Reproduce verbatim the lines of the material below, starting at the line with "Show navigation (163, 22)" and ending at the line with "Water at the mark (242, 2132)", both inclusive; skip the rest.

Exercise material »
Start of Block
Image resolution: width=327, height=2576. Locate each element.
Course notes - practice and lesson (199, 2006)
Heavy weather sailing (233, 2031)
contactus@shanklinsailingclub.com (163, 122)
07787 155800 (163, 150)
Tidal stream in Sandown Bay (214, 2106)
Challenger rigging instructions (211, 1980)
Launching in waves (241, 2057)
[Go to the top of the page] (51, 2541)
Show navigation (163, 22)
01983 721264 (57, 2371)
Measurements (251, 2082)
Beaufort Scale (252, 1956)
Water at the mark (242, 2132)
End of Block
Start of Block
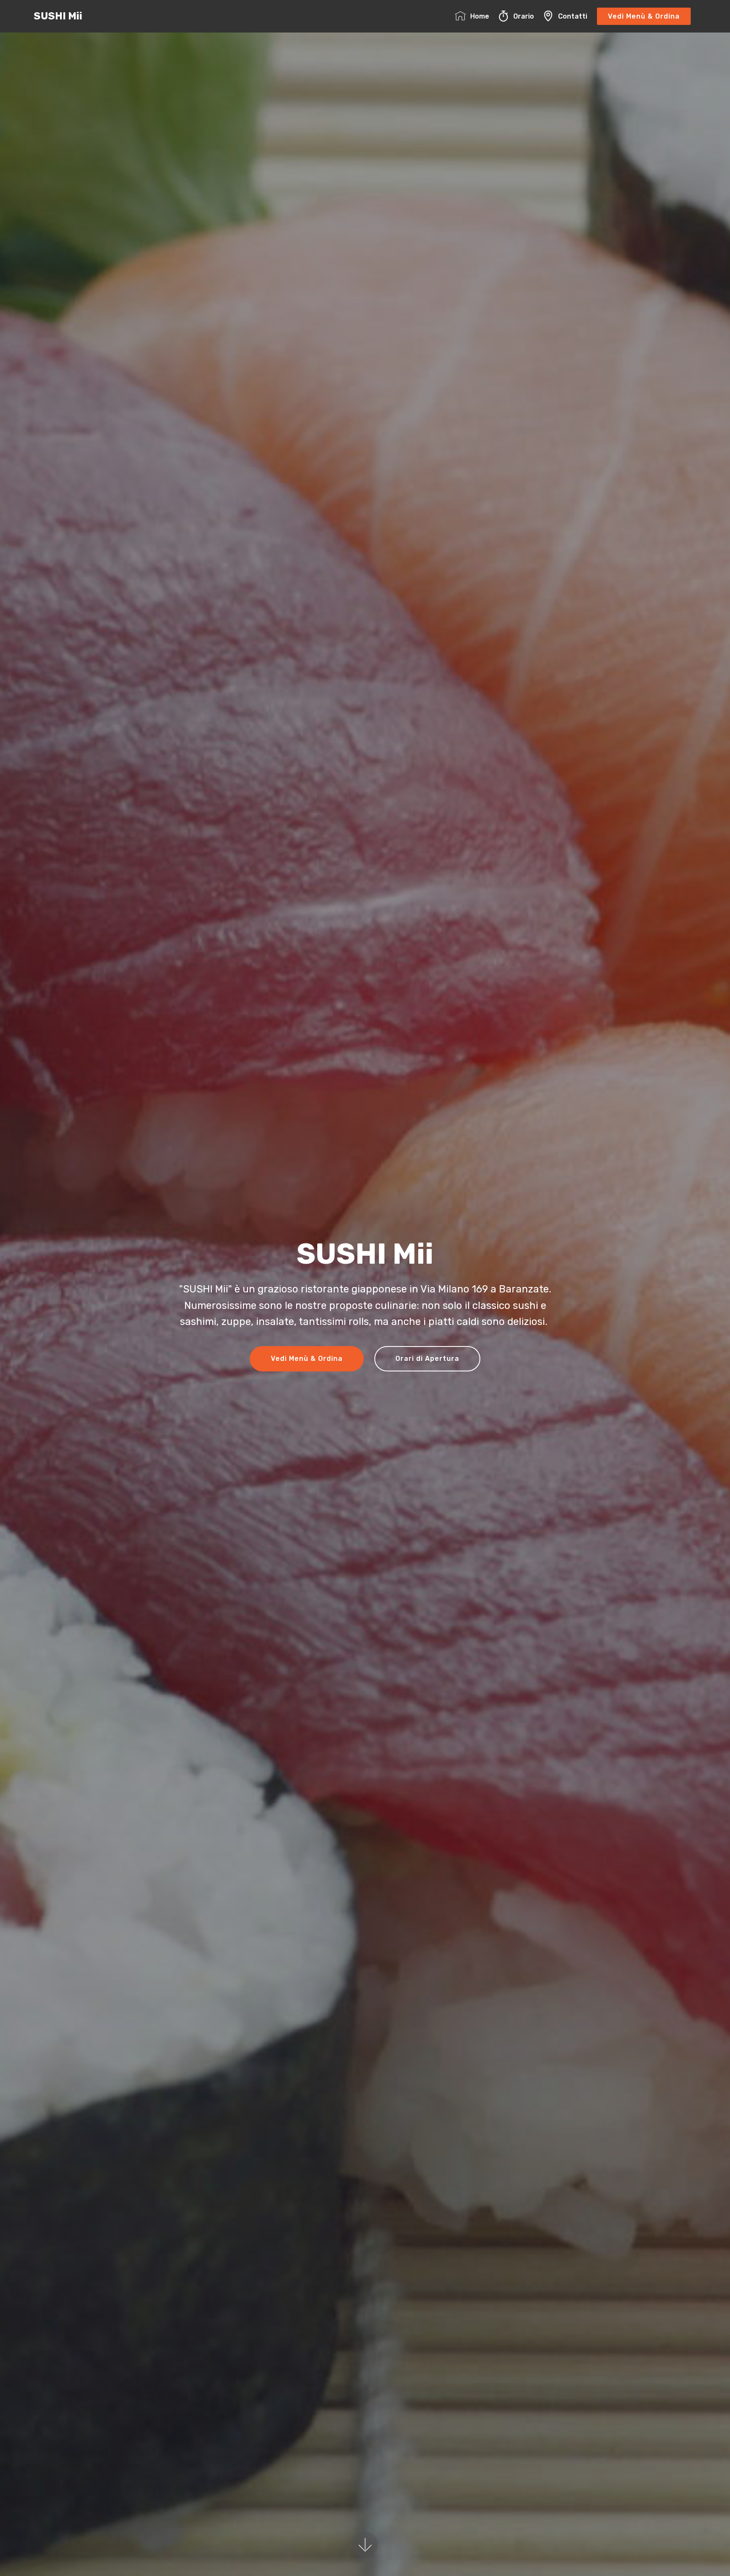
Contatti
End of Block
Exercise solution »
Show navigation (163, 22)
01983 721264 (57, 2371)
Measurements (251, 2082)
Beaufort Scale (252, 1956)
Water at the mark (242, 2132)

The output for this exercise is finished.